> EXERCISE INSTRUCTIONS:
Please find every line of the listing below where "computer" occurs and copy it.

□ □ □ □ □

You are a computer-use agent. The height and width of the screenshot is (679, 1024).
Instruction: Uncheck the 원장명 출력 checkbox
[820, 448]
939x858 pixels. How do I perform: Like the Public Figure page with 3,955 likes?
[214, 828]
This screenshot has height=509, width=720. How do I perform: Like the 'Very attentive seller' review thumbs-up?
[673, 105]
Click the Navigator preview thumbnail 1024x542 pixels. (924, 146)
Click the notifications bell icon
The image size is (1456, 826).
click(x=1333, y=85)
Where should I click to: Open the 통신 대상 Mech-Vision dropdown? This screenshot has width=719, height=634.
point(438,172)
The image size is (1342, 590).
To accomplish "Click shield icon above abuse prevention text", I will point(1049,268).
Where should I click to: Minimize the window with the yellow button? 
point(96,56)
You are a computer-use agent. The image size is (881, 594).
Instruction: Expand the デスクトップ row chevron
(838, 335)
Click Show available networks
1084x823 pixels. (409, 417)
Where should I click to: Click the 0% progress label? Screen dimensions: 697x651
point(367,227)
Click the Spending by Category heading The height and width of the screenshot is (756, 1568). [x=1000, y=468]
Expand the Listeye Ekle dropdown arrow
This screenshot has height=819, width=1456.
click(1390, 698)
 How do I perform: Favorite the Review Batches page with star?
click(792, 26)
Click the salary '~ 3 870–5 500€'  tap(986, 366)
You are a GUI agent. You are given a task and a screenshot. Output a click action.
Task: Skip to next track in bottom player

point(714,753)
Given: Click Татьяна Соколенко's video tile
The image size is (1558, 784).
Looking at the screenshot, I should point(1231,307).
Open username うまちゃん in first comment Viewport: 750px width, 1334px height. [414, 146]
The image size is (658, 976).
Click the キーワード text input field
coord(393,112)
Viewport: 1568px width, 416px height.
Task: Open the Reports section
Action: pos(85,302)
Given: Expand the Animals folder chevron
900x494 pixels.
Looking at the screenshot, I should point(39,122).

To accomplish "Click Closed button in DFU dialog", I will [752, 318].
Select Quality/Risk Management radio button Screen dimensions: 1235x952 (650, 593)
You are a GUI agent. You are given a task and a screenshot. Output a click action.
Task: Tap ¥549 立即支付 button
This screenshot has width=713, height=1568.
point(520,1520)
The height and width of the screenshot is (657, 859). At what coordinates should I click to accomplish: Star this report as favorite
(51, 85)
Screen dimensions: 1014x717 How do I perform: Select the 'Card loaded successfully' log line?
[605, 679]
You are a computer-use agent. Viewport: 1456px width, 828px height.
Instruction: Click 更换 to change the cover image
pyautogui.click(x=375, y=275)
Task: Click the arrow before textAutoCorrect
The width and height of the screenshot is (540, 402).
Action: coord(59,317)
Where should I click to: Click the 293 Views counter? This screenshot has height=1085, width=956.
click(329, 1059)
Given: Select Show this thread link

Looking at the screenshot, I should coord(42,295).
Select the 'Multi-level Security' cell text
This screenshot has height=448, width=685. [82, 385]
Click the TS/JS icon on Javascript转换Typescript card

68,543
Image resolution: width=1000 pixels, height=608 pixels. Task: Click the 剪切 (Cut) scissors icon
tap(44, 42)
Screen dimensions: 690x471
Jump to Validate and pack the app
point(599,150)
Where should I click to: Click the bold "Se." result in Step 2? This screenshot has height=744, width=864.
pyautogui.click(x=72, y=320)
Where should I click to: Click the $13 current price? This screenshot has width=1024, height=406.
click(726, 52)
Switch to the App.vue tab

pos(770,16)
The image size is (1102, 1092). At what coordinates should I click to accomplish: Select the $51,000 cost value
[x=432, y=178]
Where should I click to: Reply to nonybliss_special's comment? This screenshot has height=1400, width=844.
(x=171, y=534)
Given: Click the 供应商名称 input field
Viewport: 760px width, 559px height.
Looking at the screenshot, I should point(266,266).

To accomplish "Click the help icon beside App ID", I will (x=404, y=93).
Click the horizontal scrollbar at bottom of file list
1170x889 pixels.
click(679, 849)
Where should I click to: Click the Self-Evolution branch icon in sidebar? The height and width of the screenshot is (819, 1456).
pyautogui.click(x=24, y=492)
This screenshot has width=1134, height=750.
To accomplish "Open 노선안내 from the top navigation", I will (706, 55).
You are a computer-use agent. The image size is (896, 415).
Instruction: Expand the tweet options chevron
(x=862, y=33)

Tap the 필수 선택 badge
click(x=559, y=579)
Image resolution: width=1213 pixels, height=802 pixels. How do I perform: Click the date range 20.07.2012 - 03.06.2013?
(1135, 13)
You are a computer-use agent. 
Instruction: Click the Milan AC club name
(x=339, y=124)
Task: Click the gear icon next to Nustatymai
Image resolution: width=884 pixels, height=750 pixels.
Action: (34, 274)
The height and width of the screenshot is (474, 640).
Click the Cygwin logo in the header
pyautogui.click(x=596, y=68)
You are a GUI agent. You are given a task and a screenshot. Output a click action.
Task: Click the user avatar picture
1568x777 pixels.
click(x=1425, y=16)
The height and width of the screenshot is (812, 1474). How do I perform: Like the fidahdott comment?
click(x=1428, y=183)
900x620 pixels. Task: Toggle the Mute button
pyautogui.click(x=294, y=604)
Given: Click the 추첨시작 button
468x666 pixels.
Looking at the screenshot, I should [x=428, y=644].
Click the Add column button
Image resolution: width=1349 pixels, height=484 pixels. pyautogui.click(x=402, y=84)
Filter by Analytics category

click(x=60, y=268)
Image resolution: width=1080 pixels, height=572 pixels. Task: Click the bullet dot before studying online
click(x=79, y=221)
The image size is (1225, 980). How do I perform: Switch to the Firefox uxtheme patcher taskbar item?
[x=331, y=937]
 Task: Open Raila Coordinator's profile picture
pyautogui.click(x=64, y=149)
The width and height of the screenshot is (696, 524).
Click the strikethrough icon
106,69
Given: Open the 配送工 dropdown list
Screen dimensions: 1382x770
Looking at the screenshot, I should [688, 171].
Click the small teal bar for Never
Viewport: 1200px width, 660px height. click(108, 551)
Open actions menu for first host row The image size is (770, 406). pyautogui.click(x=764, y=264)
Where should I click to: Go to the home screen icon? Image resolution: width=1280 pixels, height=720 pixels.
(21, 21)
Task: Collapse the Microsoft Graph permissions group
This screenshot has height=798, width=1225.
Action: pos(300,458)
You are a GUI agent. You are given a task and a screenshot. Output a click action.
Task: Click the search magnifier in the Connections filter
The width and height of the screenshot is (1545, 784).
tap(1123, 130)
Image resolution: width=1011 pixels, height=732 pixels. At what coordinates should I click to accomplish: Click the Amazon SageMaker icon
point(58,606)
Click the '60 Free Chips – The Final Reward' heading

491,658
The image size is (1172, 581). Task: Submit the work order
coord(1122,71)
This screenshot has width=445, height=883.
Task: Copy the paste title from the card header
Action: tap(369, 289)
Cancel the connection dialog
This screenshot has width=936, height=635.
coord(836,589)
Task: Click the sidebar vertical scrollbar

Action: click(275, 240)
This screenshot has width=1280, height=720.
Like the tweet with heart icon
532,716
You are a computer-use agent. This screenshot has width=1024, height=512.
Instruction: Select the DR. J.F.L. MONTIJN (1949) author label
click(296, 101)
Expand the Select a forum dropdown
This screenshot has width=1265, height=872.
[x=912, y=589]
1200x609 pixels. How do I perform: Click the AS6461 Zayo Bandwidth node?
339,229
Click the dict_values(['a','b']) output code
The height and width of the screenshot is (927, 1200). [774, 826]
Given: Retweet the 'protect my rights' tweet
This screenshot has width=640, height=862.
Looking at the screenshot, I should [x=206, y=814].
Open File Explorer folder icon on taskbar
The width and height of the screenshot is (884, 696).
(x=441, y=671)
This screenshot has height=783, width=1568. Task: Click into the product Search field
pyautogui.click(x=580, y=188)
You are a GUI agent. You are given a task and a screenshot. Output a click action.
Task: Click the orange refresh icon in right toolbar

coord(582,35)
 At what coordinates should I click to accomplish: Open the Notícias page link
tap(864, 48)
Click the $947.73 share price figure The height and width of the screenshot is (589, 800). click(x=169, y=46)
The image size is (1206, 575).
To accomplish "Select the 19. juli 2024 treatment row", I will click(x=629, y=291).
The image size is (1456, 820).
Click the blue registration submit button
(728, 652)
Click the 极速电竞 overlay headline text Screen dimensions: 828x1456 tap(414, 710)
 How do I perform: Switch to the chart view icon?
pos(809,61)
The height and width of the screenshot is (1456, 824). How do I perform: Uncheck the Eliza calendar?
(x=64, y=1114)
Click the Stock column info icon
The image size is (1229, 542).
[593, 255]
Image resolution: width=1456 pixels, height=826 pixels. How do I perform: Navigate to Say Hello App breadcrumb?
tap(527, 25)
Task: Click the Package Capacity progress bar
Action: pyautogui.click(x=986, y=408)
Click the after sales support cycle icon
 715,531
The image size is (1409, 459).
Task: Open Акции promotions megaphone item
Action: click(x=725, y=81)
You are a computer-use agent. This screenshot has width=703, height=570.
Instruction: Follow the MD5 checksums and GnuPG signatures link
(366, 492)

□ □ □ □ □

> EXERCISE RESULT:
You are a computer-use agent. The height and width of the screenshot is (679, 1024).
You are a computer-use agent. The image size is (881, 594).
You are a computer-use agent. Viewport: 1456px width, 828px height.
You are a computer-use agent. The image size is (896, 415).
You are a computer-use agent. 
You are a computer-use agent. This screenshot has width=1024, height=512.
You are a computer-use agent. This screenshot has width=703, height=570.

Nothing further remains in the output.